Changing the rules is not enough to raise European athletics

Changing the rules is not enough to raise European athletics

Are these rules good or not? Is it really what athletics need? analyzes the experiences of the inaugural European Team Championships.

Last week-end 44 countries of the 50 EAA members competed with their teams at four venues at the European Team Championships while the other six countries (San Marino, Monaco, Liechtenstein, Malta, Gibraltar, Albania) had their athletes in the 45th team, the one representing ‘Small States’.

The concept of the one country-one team (no separate counting for men and women) very well received was. It brought more team spirit and more interesting competition for athletes, spectators and media.
Implementation of the ‘no false start’ rule was a success. In Leiria and Banska Bystrica there were no false starts at all while in Bergen and Sarajevo there were three disqualifications.

The rules in the field events - top six went through after two rounds and then top four into the fourth and last round - brought some excitement in certain cases but on the other hand several athletes remained frustrated to have travelled to throw or jump only twice.

The rules in the horizontal jumps – the fourth failure in total resulted in elimination - did not increase the drama, was sometimes strange for the spectators, and again, left several athletes somewhat frustrated. For example Blanka Vlasic could try the 2.08 only once in Banska Bystrica as she had already had three failures at other heights earlier. She might have produced a fantastic result if the competition was held with ‘normal’ rules.

Several athletes expressed their dislike of these rules. For example Russian pole vaulter Yuliya Golubchikova said she was absolutely not happy with these rules as instead of concentrating on clearing the next height and trying to go as high as possible, they had to count their failures at smaller heights.

The rule in the longer distance races - taking out the last runners after certain number of laps -was quite absurd. As it had been expected by experts, at the first ‘cut’, when a large pack of runners sprinted towards the finish-line it was not only rather difficult to determine who was the last one at the line, but more importantly it created very dangerous situations for the runners.

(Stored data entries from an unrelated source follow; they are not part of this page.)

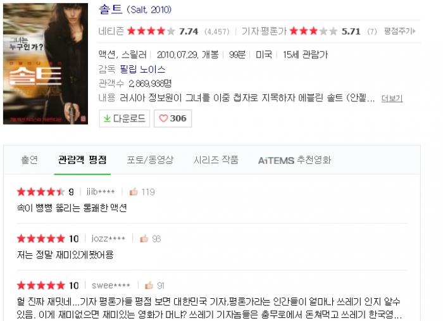Click the star rating on jjib review
443x321 pixels.
pos(41,192)
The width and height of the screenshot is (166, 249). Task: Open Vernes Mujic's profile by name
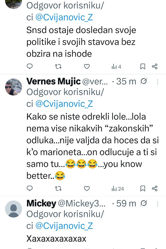pyautogui.click(x=53, y=81)
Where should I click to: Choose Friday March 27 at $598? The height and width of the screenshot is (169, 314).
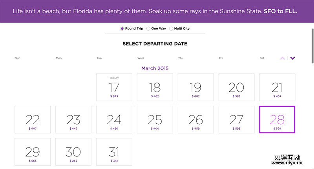(236, 119)
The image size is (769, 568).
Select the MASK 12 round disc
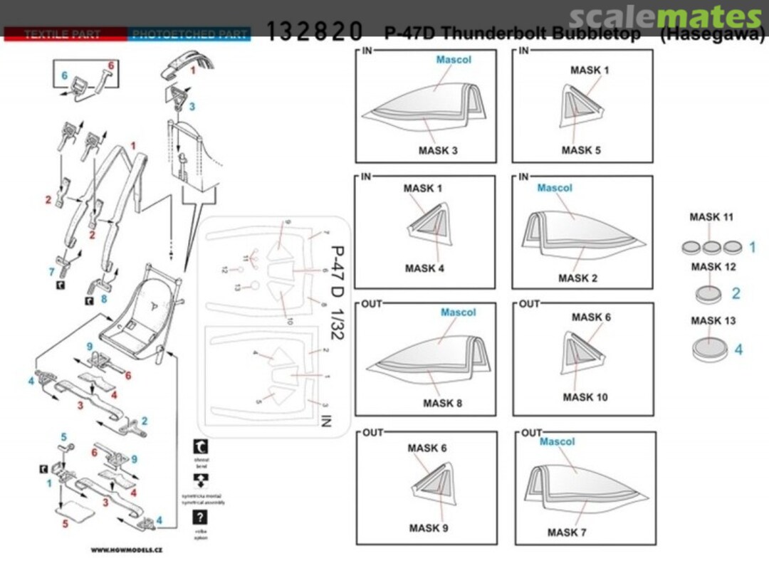pos(709,293)
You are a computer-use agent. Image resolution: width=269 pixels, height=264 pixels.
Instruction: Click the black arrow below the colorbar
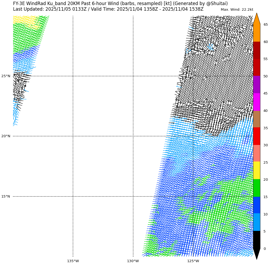point(256,253)
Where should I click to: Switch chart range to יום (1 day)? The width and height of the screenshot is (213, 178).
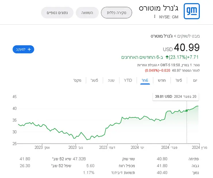tap(195, 80)
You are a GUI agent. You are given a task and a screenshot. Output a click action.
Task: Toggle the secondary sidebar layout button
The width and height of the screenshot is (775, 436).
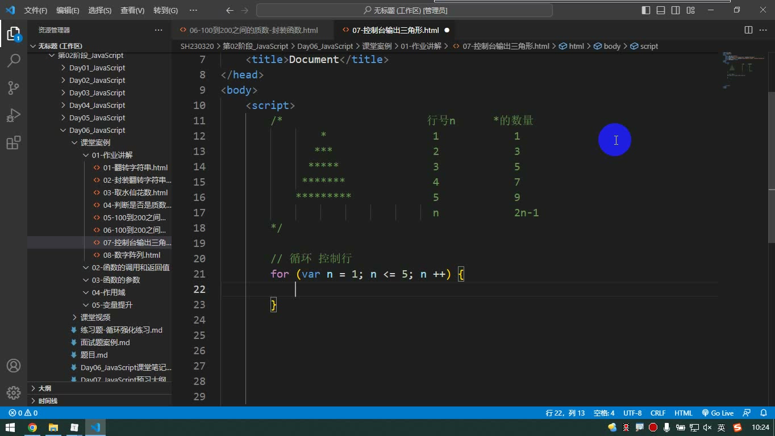[676, 10]
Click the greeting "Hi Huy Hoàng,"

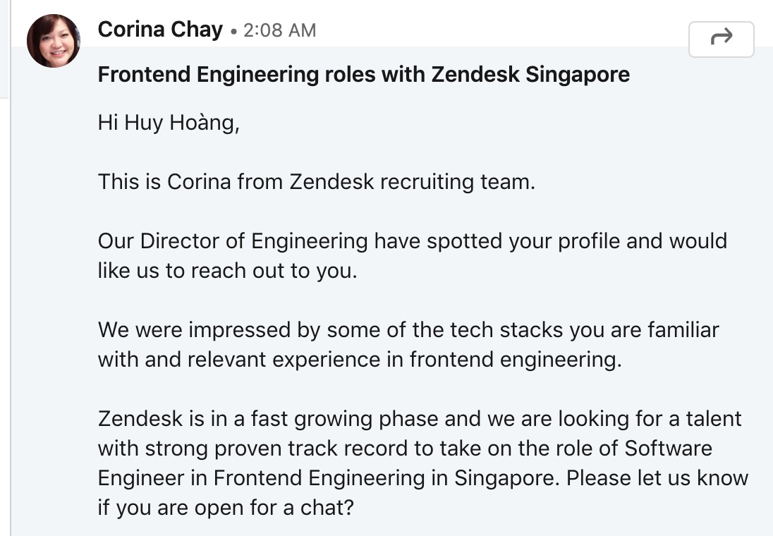[169, 123]
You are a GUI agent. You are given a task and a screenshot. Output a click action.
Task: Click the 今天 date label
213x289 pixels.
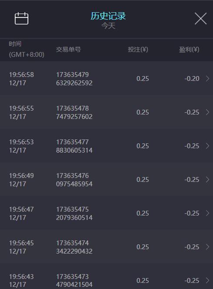pyautogui.click(x=108, y=26)
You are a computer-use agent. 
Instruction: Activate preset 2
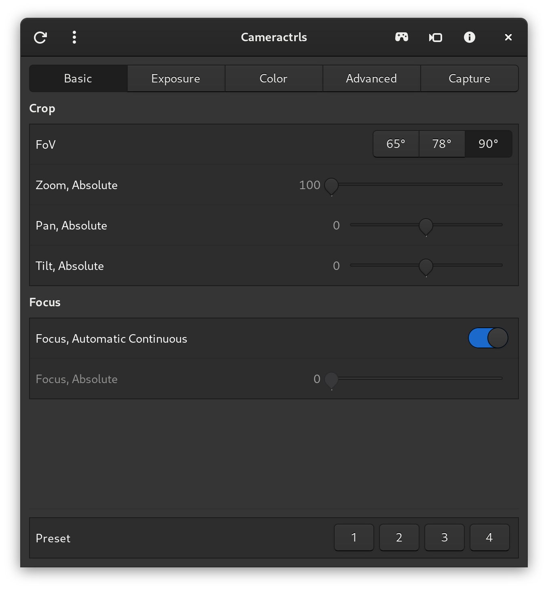click(x=399, y=537)
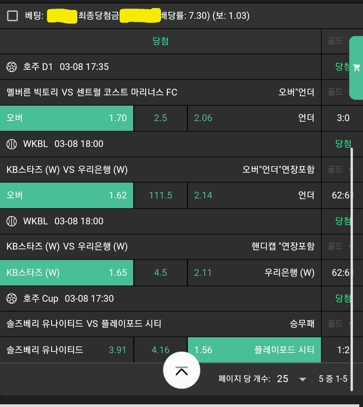Screen dimensions: 363x407
Task: Click the basketball icon above the 111.5 over/under match
Action: (11, 144)
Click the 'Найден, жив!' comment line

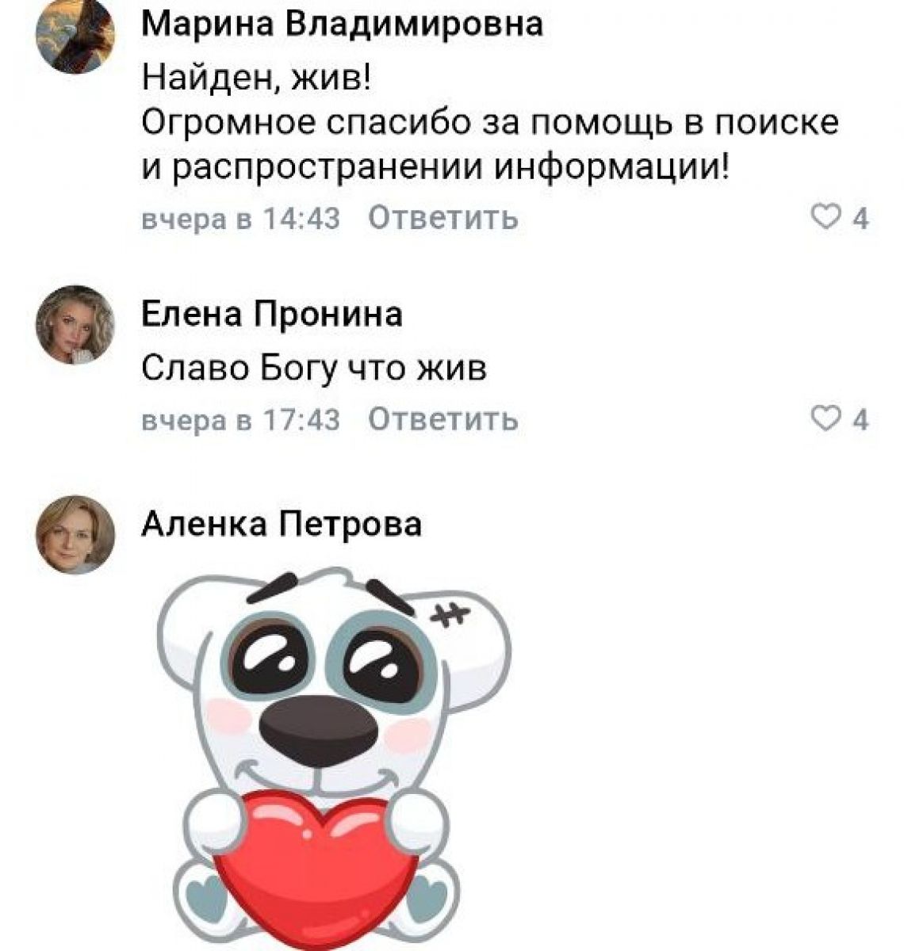click(255, 79)
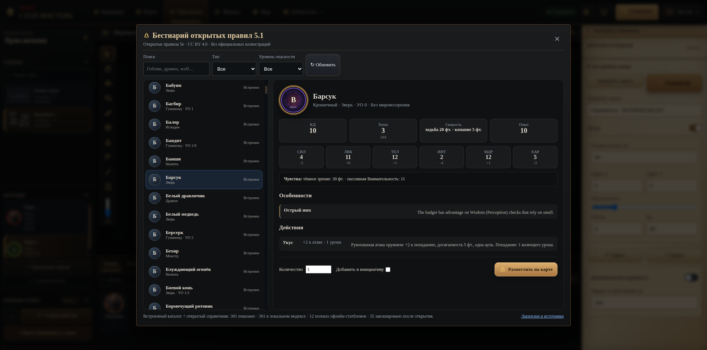The image size is (707, 350).
Task: Click the Бехир round avatar icon
Action: pos(155,253)
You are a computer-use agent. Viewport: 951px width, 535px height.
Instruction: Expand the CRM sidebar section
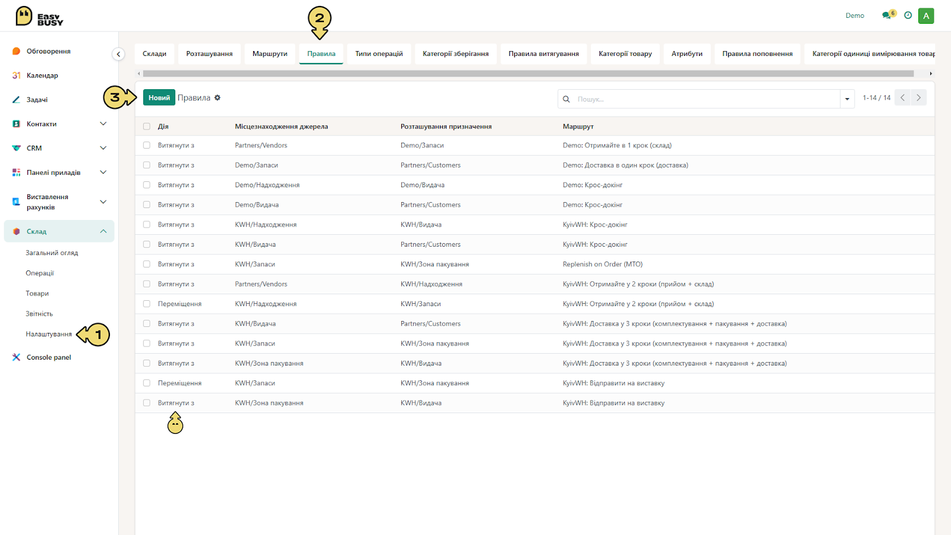pos(103,148)
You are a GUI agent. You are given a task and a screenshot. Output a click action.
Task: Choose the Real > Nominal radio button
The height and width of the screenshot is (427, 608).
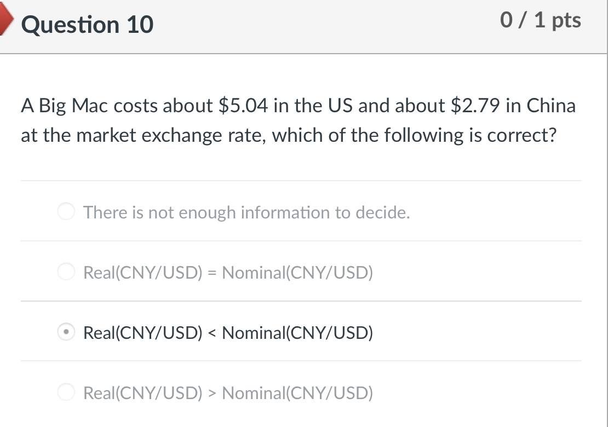[66, 393]
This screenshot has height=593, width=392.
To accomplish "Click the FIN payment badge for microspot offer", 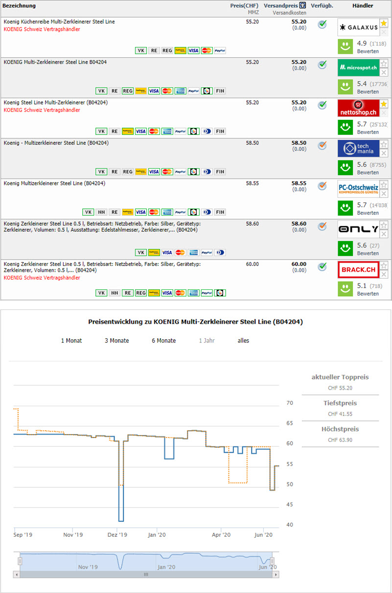I will pos(220,91).
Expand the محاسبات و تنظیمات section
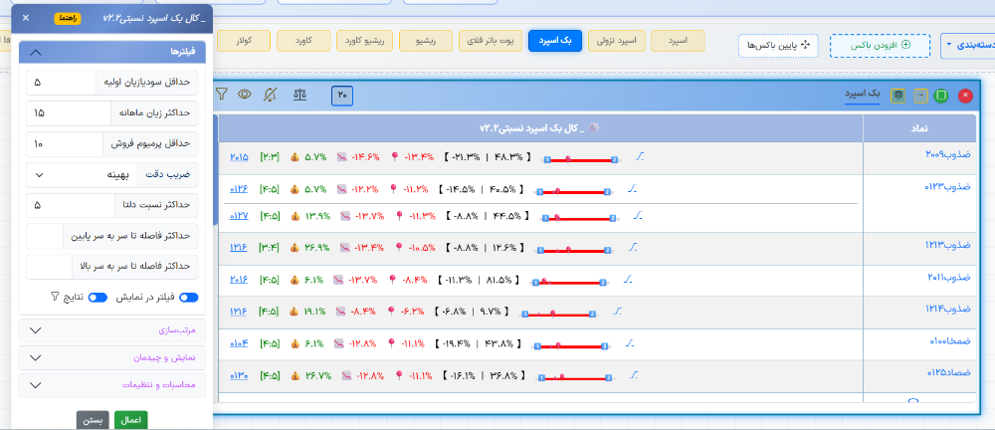995x430 pixels. click(112, 383)
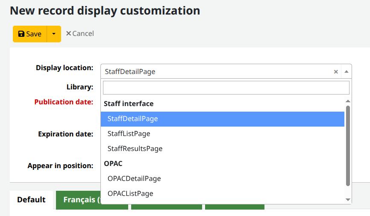Viewport: 370px width, 216px height.
Task: Open the Save button's dropdown caret
Action: tap(54, 34)
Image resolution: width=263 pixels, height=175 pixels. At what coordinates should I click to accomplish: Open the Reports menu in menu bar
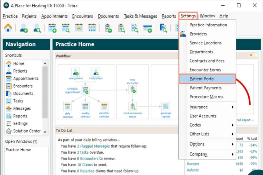coord(169,16)
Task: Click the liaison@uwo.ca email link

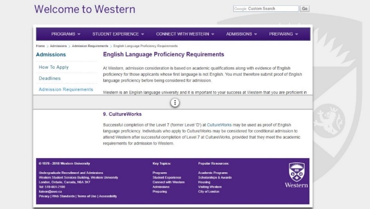Action: pos(50,192)
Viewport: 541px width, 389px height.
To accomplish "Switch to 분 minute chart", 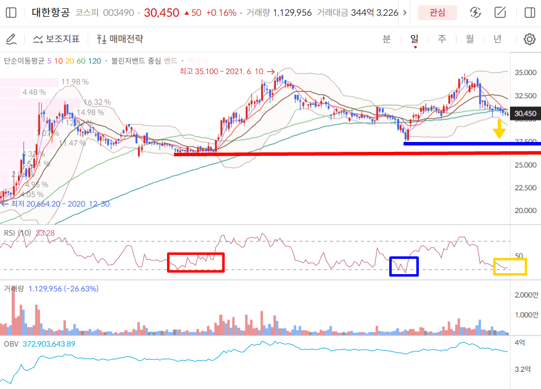I will click(387, 39).
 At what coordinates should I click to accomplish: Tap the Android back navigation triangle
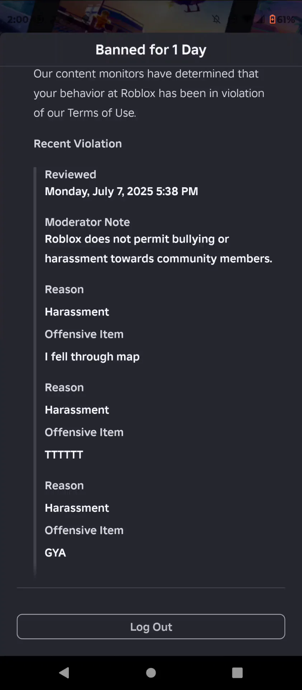tap(64, 672)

Obviously the very first runners did not push the pace, while the ones at the back started to sprint; leaving no space for the others to move. Sometimes ‘innocent’ runners were disqualified and we even had a quite big fall of runners as well.
On top of it these races were practically killed for most runners by the hectic pace.

The motivation of the rule-makers is to be appreciated, but the way it was implemented was far from professional.

Nevertheless Hansjörg Wirz, President of the European Athletics Association welcomed the new rules.

"I am very happy with the way the regulations were received," said President Wirz after the awards ceremony in Leiria, Portugal, where Germany claimed the title of European Team Champions. "European Athletics has shown it is leading the way in making forward-thinking changes to sustain the interest in athletics among TV viewers and supporters and the reaction overall was positive.”

"We will now enter a consultancy phase and as always try to improve the championships for next year. We are planning to get feedback from all our stakeholders including TV, media, athletes, officials and spectators in an effort to continuously improve the event and make it more attractive for a wider audience," said Wirz.

Well, here is one feedback: in our view the only real success was the no false start rule. That is one that should be introduced worldwide.

Some aspects of the rules in the field events could be used with much fine tuning, while the 'cut-off' rule in the distance events is to be quickly forgotten.

However to maintain and raise the level of European athletics, it is not enough to ‘play’ with the rules. Organizers of the international meetings in Europe should consider the ‘automatic’ invitation of certain number of European athletes in their meetings. Nowadays we can see meetings where in some running events there are very few or no European runners at all.

Also, European athletes need to be even more promoted in Europe (Gentlemen, have a look and use the All-Athletics European Rankings!).

Of course the same applies for the other continents. Can you imagine a meeting in the USA where in an event there are no US athletes? Can a meeting be successful in Australia without their best athletes on track? Could anyone really believe that the fans are not interested in the top South-American athletes' participation in an international meeting on a South-American soil? Of course they are! So why should it be different in Europe?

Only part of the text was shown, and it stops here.